昨年リリースした5枚目のアルバム「夜が明けるよ」。表題曲の一節に、こんな歌詞がある。
《ひとしれず 散りゆく花たちも 冬を越え 大地に還り あらたな実り 育む》
命の尊さ。人は必ず死ぬ。けれど、その人に思いをはせることで残された人は生きていける――。制作を目指す短編映画「祭りのあと」は、やなせさんが歌に紡いできたそんなメッセージを映像化する試みだ。
全編オリジナル曲で彩られた物語は、妻を亡くし、無気力な日々を送る老年の男性が、ある少女との出会いを通して少しずつ明るさを取り戻していく姿を描く。
「たとえ二度と会えなくても、愛する人はそばにいてくれる。亡き人を思う気持ちが、生きている人の悲しみを癒やし、前を向かせてくれると伝えたい」
やなせさんはそう話す。
映画の舞台となるのは奈良県高取町。そこにある教恩寺(浄土真宗本願寺派)で、やなせさんは生まれ育った。宗門大学に進み、得度。寺や檀家を回ってお経を上げる一方で、歌手になる夢を追い続け、2004年にシンガー・ソングライターとしてデビューした。

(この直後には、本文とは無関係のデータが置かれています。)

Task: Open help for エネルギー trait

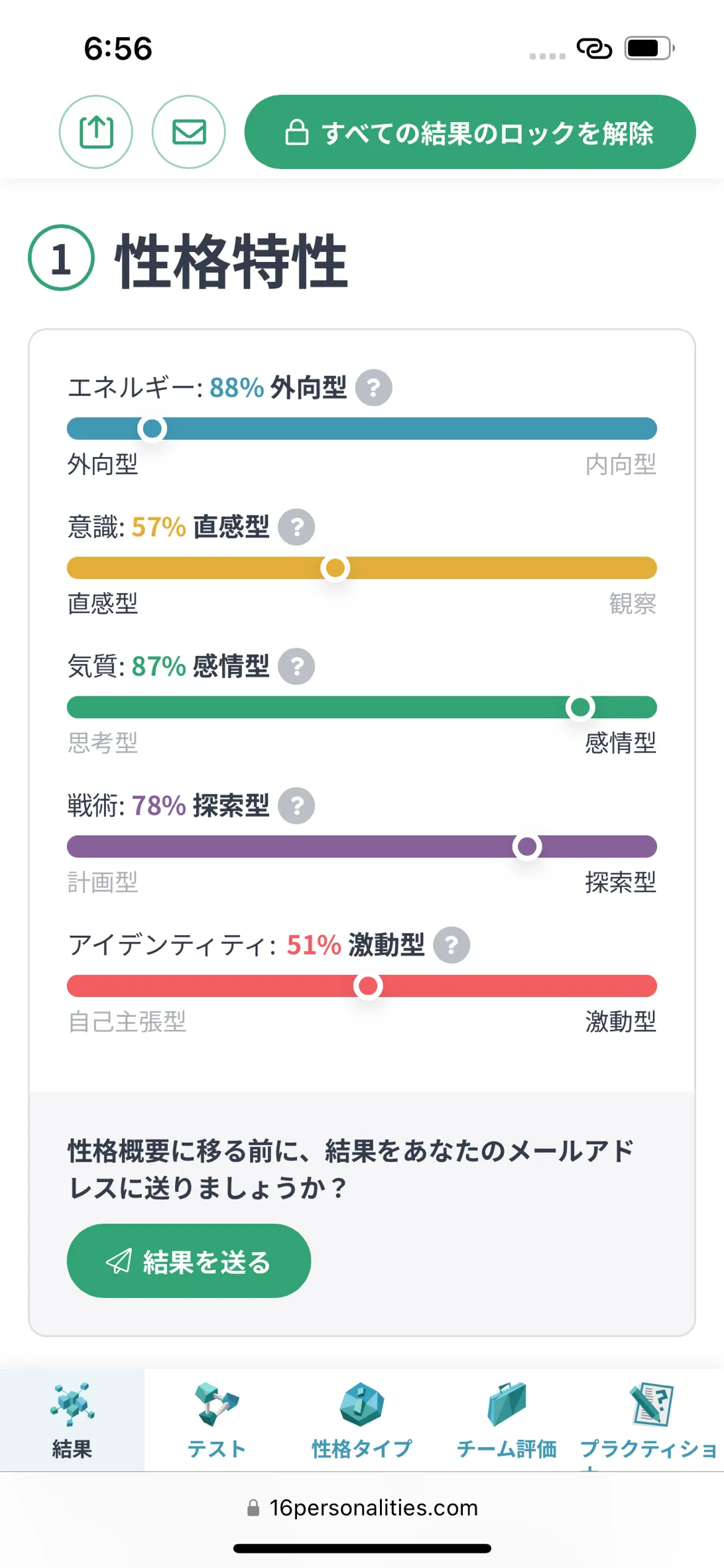Action: [374, 387]
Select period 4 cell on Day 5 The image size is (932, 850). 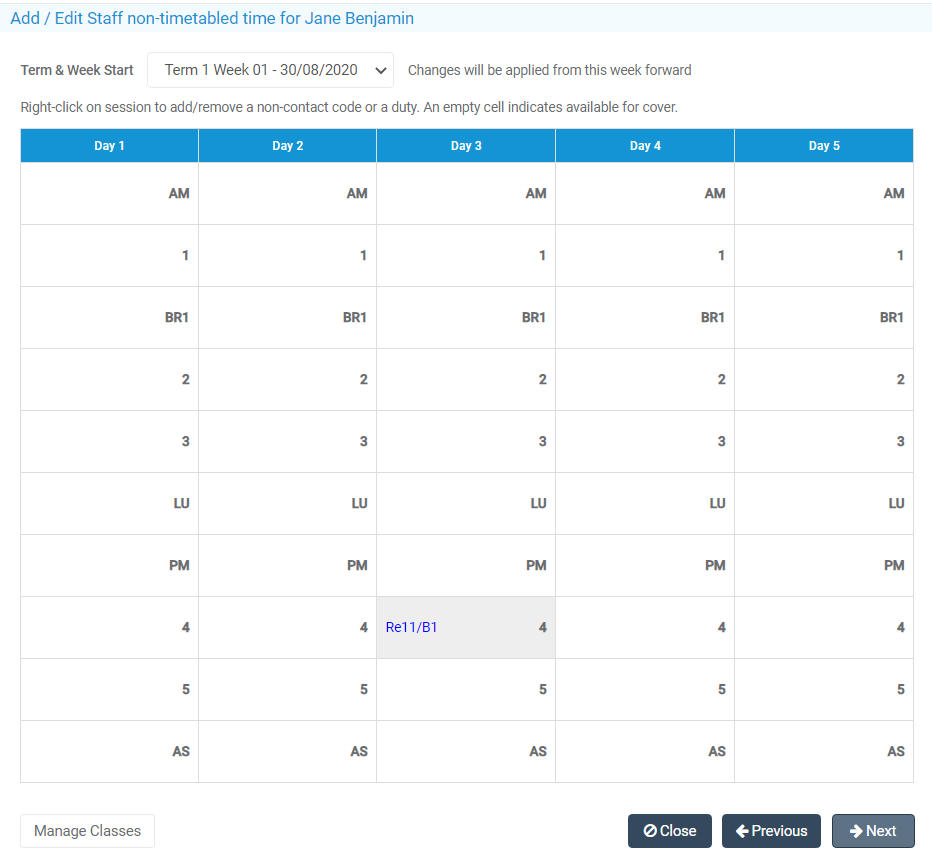(x=823, y=627)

ところが、30歳を前にして子宮体がんに侵される。子宮と卵巣を全摘出。そればかりか、退院後には所属事務所が経営難で倒産した。そんな失意のどん底にいたとき、知人の依頼で開いた講演会が転機になった。子どもが産めない体になったこと。それでも生きる覚悟を決めたこと。がんとの闘いを人前で初めて語った。

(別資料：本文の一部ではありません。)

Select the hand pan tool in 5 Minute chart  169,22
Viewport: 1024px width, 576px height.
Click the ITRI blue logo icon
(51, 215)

「大勢の人が身じろぎもせずに耳を傾け、涙ながらに声をかけてくれた。誰かの悲しみや痛みに寄り添う歌を作りたい、という思いを新たにしました」
「歌う尼さん」として口コミで評判が広がり、これまでに全国約500カ所でコンサートや講演会を開いてきた。今回の映画制作は、そんな地道な活動を通じて知り合った人たちの協力で実現したという。監督は故・つかこうへい氏の元で演出を学んだ渡辺和徳さん。